-- EXERCISE BRIEF --
Repeat the material below, starting at the line that contains "What do you see at coordinates (918, 210)" and continuing through the end, with both of those ends included.

MATERIAL PROVIDED START

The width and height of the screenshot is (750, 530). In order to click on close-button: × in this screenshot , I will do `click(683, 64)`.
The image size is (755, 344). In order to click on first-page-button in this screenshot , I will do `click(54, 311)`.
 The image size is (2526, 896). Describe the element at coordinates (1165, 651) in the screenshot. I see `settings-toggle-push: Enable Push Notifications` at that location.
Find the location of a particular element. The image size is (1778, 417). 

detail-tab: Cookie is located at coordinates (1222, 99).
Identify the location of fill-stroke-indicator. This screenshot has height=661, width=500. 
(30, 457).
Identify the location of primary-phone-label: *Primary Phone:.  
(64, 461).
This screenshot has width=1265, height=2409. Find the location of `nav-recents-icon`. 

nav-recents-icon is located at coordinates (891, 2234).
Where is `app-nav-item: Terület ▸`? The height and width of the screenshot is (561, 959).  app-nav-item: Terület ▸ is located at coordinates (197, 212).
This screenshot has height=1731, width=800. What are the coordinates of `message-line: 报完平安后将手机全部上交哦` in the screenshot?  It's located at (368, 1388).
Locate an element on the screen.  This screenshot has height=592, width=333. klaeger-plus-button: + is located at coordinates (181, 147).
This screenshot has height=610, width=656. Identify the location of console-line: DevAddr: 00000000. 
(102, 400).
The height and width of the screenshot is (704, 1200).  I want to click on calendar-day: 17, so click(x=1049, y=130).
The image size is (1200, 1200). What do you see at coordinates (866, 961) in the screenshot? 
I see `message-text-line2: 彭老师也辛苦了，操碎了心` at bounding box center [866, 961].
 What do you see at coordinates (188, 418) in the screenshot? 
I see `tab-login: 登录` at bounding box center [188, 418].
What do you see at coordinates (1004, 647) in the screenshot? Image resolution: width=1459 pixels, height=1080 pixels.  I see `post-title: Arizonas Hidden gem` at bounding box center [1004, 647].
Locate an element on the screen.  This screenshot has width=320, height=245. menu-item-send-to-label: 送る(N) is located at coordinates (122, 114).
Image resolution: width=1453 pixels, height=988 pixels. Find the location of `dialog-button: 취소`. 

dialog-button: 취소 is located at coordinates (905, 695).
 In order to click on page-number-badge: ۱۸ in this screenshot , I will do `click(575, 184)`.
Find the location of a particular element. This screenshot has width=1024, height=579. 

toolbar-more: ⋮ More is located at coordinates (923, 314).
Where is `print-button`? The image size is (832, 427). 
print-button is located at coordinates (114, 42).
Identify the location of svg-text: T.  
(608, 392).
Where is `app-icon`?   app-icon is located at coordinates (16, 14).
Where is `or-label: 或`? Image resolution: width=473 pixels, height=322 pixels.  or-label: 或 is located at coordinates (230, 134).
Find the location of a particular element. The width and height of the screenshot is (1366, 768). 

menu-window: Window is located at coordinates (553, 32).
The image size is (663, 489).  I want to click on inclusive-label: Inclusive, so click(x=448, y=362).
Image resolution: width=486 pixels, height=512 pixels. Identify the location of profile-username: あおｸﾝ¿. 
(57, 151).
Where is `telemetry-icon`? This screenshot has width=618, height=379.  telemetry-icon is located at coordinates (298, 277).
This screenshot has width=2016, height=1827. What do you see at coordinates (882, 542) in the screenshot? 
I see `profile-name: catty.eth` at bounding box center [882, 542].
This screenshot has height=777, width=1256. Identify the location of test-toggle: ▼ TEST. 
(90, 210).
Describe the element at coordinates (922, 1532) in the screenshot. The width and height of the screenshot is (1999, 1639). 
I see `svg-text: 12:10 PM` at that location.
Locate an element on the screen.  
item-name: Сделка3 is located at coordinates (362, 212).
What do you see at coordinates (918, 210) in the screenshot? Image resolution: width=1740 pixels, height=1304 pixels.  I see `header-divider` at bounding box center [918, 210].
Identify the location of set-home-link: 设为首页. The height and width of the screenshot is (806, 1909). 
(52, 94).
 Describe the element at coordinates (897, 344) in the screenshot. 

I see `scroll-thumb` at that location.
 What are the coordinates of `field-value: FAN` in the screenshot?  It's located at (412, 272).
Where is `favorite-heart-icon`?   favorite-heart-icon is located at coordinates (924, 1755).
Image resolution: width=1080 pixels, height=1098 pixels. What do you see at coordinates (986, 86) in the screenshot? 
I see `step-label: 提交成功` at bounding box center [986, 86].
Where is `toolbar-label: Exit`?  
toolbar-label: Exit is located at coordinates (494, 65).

MATERIAL PROVIDED END

-- SOLUTION TO THIS TASK --
What do you see at coordinates (918, 210) in the screenshot? Image resolution: width=1740 pixels, height=1304 pixels.  I see `header-divider` at bounding box center [918, 210].
Identify the location of set-home-link: 设为首页. The height and width of the screenshot is (806, 1909). 
(52, 94).
 Describe the element at coordinates (897, 344) in the screenshot. 

I see `scroll-thumb` at that location.
 What are the coordinates of `field-value: FAN` in the screenshot?  It's located at (412, 272).
Where is `favorite-heart-icon`?   favorite-heart-icon is located at coordinates (924, 1755).
Image resolution: width=1080 pixels, height=1098 pixels. What do you see at coordinates (986, 86) in the screenshot? 
I see `step-label: 提交成功` at bounding box center [986, 86].
Where is `toolbar-label: Exit`?  
toolbar-label: Exit is located at coordinates (494, 65).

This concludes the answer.